=== EXTRAIT DU TEXTE ===

Le
Testament
Chanson
française – Le
Testament – Georges Brassens – 1956
Dialogue
maïeutique
Lucien
l’âne mon ami, il arrive un moment dans la vie où certains ont
l’idée de se faire un testament ou de se le faire faire par un
notaire.
Certes,
comme je nous connais, cela ne nous arrivera pas, Marco Valdo M.I.
mon ami, ni à moi, ni à toi. Ce n’est pas qu’on ait peur de le
faire, mais à la vérité, que pourrait-on bien y indiquer ?
Rien, rien qui ne soit dit ici dans nos dialogues et dans nos
chansons. Ce sont les seuls choses que nous léguerons à la
postérité. Sans doute, du point de vue commun, cela ne vaudra pas
assez pour y prélever une taxe, ni même pour en faire commerce. Et
c’est bien ainsi. Mais dis-moi, Marco Valdo M.I. mon ami, aurais-tu
l’intention de mourir bientôt que tu évoques cette idée de
testament ?

=== EXTRAITS DES ENTRÉES ===

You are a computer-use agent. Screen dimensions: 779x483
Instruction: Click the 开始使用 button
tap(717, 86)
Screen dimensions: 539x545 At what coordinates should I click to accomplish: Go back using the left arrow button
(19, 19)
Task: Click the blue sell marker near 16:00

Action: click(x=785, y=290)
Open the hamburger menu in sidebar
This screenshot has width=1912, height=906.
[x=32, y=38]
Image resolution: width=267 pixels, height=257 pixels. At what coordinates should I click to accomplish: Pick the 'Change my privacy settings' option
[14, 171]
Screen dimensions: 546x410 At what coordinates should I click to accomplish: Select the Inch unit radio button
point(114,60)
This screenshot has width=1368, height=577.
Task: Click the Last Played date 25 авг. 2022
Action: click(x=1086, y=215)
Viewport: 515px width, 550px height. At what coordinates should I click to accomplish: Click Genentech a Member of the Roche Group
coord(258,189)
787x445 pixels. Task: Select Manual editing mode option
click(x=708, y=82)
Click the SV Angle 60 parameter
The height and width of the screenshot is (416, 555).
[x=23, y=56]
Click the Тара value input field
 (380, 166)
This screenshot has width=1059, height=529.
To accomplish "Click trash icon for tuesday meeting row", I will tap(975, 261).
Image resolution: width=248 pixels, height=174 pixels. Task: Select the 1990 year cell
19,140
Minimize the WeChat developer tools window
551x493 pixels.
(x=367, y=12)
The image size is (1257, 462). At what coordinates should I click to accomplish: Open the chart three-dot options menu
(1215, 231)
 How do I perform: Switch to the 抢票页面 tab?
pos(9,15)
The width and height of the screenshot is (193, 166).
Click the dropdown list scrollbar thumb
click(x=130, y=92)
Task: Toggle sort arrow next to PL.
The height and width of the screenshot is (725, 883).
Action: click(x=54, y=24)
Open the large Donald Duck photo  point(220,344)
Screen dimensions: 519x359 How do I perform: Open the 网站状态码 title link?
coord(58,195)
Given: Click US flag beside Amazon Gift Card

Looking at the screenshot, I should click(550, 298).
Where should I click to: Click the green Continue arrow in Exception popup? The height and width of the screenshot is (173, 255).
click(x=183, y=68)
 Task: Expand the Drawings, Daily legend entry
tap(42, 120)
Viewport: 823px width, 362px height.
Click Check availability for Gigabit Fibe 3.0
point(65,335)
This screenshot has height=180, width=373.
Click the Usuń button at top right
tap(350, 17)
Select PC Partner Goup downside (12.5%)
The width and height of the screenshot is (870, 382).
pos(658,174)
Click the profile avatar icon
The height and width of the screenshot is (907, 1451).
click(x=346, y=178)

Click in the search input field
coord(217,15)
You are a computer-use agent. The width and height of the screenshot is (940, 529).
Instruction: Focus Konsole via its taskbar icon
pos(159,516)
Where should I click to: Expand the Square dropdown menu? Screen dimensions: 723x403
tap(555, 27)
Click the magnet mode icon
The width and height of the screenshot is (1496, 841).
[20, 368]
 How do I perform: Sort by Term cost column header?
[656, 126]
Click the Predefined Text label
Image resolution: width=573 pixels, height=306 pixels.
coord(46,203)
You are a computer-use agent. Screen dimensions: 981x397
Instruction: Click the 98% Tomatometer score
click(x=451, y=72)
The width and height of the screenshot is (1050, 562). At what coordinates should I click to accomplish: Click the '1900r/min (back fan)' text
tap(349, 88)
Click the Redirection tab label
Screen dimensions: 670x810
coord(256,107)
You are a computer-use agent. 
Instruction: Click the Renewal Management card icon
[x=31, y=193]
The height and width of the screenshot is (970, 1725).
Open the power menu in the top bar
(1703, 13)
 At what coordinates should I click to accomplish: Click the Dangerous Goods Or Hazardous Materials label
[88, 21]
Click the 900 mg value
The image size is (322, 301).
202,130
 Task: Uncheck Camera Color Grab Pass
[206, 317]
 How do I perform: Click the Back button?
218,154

===

- TÂCHES À FAIRE
#1 D'après le texte sur la chanson Le Testament, en quelle année cette chanson est-elle datée ?
#2 Recopiez à l'identique le passage du texte sur Le Testament : commencez aux mots « Rien, rien qui » et arrêtez-vous après « testament ? ».
#3 Reprenez le dialogue sur la chanson Le Testament et prolongez-le à partir de sa dernière phrase.

- CORRIGÉ DE L'EXERCICE
#1 1956

#2
Rien, rien qui ne soit dit ici dans nos dialogues et dans nos
chansons. Ce sont les seuls choses que nous léguerons à la
postérité. Sans doute, du point de vue commun, cela ne vaudra pas
assez pour y prélever une taxe, ni même pour en faire commerce. Et
c’est bien ainsi. Mais dis-moi, Marco Valdo M.I. mon ami, aurais-tu
l’intention de mourir bientôt que tu évoques cette idée de
testament ?

#3
Pas
vraiment, Lucien l’âne mon ami, pas vraiment, mourir bientôt,
non, je n’en ai pas l’intention, mais va-t’en savoir ? Et
de toute façon, ce serait sans importance. En fait, j’en suis venu
à vouloir évoquer ce testament particulier parce que j’avais
promis de le faire, j’avais promis d’insérer cette chanson au
chapitre de la Mort dans le grand roman des Chansons contre la
Guerre, qu’il me vient souvent à l’idée de considérer comme un
seul grand texte, constitué comme tous les organismes vivants d’une
multitude d’éléments et un organisme vivant en perpétuelle
croissance.
Il
y a plusieurs raisons à cela : d’abord, la Mort est à mon
sens une des grandes figures de la Guerre/vs/Paix : sans elle,
quelle figure ferait la Guerre ? En ensuite, car elle est pour
tous et pour chacun, la fin d’un combat et l’entrée –
subreptice ou triomphale – dans « la fosse commune du
temps ». Comme dit la chanson :
« J’ai
quitté la vie sans rancune,
J’aurai
plus jamais mal aux dents :
Me
voilà dans la fosse commune,
La
fosse commune du temps. »
Mais
dis-moi, Marco Valdo M.I. mon ami, de quelle chanson s’agit-il et
de qui elle est ; de cela, tu ne m’as encore rien dit.
Oh,
Lucien l’âne mon ami, je pensais vraiment que tu le savais déjà.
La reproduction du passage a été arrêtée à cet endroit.